Rewrite the entries from the line containing "You are a computer-use agent. 1858x882" through the line containing "click(798, 597)", changing "Domain" to "Region" and leaving everything else as it is.

** Begin DATASET ENTRIES **

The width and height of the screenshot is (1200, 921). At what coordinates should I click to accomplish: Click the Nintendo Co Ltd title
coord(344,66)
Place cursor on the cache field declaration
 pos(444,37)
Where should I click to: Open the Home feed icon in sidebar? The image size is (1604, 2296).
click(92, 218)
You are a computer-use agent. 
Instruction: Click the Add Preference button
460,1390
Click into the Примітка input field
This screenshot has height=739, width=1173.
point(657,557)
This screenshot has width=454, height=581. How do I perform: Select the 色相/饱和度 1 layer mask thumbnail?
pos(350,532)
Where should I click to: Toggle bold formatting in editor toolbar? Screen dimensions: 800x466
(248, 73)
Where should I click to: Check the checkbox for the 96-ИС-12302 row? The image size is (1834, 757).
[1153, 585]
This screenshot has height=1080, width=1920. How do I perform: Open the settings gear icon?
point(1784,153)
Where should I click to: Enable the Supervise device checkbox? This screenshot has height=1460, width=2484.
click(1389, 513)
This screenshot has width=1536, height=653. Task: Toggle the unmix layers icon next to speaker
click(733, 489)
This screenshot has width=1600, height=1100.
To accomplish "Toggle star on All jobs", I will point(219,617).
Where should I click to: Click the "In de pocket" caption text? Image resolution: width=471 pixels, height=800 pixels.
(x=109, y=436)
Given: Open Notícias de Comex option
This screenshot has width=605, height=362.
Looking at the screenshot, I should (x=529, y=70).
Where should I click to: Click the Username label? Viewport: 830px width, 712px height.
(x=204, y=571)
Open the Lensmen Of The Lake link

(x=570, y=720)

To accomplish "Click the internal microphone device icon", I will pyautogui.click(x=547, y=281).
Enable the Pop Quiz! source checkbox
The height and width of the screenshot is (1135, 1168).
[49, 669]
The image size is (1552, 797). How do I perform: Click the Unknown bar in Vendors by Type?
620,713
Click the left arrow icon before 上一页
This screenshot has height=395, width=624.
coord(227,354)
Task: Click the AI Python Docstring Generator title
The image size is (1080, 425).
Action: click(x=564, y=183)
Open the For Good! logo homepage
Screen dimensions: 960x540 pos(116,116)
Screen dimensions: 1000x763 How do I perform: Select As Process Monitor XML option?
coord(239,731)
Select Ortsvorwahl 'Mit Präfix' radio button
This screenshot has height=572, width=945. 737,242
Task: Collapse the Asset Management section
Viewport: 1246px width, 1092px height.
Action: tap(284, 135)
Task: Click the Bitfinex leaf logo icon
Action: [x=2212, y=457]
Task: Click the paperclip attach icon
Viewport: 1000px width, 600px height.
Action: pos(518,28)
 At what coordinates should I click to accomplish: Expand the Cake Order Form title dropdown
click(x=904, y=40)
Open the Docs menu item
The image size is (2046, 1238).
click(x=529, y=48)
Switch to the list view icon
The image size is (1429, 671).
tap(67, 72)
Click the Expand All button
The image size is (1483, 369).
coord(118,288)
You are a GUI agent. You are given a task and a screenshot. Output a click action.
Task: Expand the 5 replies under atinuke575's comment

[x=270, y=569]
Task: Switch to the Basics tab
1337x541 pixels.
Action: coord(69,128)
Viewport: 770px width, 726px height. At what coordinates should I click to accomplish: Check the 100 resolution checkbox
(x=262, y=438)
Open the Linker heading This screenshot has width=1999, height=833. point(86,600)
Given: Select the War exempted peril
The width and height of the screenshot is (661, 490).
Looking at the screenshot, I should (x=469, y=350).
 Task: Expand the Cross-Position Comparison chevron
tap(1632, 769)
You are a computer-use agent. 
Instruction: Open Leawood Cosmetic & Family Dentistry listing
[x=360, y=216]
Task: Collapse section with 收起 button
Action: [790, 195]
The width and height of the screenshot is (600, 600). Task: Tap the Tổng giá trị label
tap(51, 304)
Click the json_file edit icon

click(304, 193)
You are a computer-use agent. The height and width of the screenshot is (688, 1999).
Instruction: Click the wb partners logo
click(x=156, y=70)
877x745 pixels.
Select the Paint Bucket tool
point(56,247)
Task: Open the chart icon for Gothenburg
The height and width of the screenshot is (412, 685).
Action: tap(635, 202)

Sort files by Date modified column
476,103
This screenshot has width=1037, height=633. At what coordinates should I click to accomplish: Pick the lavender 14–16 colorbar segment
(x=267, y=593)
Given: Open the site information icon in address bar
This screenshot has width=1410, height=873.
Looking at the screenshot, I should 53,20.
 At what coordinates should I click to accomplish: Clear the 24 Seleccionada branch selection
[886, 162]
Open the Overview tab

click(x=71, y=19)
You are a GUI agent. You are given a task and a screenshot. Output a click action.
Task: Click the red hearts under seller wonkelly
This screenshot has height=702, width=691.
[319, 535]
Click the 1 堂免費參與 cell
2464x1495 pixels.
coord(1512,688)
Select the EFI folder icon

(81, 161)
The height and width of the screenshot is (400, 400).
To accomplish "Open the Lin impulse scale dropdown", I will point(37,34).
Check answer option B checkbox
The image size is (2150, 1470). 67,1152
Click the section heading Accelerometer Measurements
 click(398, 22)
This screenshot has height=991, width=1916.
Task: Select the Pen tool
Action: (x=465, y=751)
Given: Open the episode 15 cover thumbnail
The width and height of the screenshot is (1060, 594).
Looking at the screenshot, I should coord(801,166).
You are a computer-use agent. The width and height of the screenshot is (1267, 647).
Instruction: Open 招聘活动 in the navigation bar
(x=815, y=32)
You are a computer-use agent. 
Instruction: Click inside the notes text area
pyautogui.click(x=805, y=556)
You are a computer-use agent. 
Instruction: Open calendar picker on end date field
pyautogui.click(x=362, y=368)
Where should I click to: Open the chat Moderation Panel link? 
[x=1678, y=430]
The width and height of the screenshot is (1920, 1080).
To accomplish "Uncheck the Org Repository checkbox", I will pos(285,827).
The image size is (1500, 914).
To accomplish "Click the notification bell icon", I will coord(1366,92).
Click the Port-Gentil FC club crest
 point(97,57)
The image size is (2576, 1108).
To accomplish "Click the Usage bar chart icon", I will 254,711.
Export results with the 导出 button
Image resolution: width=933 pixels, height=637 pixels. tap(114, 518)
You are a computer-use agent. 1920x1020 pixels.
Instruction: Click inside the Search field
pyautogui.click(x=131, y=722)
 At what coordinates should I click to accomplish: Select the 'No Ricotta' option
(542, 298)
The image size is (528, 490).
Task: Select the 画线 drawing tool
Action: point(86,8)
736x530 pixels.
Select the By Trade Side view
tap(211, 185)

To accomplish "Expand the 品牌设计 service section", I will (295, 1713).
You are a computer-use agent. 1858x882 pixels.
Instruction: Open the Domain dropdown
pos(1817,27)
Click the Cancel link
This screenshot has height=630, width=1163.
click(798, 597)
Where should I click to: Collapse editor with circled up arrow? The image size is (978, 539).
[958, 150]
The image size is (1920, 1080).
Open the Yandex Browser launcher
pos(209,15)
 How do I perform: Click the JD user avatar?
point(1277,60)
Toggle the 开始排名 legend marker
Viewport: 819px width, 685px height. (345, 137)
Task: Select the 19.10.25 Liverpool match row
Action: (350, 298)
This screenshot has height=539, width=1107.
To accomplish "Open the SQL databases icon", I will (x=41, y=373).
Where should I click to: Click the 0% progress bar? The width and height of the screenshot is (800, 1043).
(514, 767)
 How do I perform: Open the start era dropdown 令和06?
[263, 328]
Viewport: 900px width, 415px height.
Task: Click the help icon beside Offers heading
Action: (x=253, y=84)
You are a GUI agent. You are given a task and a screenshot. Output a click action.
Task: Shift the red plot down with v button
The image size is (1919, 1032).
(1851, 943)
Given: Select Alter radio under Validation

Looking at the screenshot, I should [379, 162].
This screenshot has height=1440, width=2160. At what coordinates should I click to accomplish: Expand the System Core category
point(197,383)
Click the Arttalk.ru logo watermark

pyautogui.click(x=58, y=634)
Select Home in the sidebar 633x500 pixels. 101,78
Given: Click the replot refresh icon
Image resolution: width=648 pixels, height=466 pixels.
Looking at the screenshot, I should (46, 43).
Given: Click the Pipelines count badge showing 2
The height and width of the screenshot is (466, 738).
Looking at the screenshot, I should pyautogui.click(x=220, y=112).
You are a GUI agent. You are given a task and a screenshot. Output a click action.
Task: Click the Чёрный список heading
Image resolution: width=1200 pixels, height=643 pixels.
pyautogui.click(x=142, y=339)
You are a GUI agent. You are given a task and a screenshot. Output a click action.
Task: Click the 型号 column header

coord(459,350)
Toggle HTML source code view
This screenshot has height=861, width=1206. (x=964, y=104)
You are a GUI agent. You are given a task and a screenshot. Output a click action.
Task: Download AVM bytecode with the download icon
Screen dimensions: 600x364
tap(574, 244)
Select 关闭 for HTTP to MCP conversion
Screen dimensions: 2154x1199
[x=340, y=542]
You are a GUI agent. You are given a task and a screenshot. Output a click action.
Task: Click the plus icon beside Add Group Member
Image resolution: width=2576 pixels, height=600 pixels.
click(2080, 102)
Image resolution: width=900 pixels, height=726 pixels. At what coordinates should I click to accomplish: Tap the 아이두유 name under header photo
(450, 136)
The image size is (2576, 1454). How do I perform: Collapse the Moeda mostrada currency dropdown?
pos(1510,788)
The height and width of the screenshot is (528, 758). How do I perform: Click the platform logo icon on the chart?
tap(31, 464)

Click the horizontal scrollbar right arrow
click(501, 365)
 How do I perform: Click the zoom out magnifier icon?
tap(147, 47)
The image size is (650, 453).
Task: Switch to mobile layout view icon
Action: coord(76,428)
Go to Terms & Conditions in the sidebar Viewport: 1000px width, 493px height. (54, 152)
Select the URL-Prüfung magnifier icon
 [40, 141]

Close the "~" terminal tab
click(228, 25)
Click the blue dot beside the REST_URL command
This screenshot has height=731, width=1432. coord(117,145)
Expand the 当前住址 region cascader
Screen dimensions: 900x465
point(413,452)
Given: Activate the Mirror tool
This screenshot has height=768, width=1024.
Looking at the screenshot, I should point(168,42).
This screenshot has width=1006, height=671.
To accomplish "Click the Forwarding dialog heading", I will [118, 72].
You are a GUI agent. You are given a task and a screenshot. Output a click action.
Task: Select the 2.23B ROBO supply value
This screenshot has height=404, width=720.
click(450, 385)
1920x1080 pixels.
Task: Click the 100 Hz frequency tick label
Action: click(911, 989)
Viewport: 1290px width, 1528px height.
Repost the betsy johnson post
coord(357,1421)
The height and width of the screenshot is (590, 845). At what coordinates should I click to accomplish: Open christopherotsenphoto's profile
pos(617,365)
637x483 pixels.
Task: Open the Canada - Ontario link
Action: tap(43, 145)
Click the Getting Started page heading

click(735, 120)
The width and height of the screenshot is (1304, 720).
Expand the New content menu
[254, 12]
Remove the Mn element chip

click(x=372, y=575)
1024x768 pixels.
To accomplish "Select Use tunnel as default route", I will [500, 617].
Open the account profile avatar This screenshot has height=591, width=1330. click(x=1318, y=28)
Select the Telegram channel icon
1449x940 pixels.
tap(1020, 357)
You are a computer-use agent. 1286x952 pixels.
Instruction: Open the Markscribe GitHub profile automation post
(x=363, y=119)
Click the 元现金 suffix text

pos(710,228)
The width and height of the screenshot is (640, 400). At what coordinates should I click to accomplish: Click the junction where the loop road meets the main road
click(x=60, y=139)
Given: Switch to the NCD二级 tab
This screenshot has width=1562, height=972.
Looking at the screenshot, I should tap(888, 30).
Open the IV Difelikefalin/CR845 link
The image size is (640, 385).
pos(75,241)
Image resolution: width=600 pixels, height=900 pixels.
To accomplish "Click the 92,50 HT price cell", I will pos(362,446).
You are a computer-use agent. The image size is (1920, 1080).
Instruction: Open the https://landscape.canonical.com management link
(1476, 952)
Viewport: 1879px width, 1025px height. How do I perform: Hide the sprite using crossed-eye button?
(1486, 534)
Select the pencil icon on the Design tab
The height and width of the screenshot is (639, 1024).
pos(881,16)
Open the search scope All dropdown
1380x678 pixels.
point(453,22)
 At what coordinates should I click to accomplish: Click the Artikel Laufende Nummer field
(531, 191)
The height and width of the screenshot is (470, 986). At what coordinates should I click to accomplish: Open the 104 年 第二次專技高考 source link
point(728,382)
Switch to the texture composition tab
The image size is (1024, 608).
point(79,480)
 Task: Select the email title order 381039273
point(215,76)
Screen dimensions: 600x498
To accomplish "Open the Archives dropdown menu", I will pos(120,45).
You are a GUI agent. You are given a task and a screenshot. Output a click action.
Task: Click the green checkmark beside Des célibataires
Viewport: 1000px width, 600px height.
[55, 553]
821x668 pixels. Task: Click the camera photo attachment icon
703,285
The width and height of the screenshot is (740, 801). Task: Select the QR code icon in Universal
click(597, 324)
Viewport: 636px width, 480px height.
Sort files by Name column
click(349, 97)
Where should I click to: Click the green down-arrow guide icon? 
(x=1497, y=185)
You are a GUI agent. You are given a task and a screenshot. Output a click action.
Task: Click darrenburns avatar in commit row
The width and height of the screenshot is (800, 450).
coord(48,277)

** End DATASET ENTRIES **

## [EXERCISE RESULT]
You are a computer-use agent. 1858x882 pixels.
Instruction: Open the Region dropdown
pos(1817,27)
Click the Cancel link
This screenshot has height=630, width=1163.
click(798, 597)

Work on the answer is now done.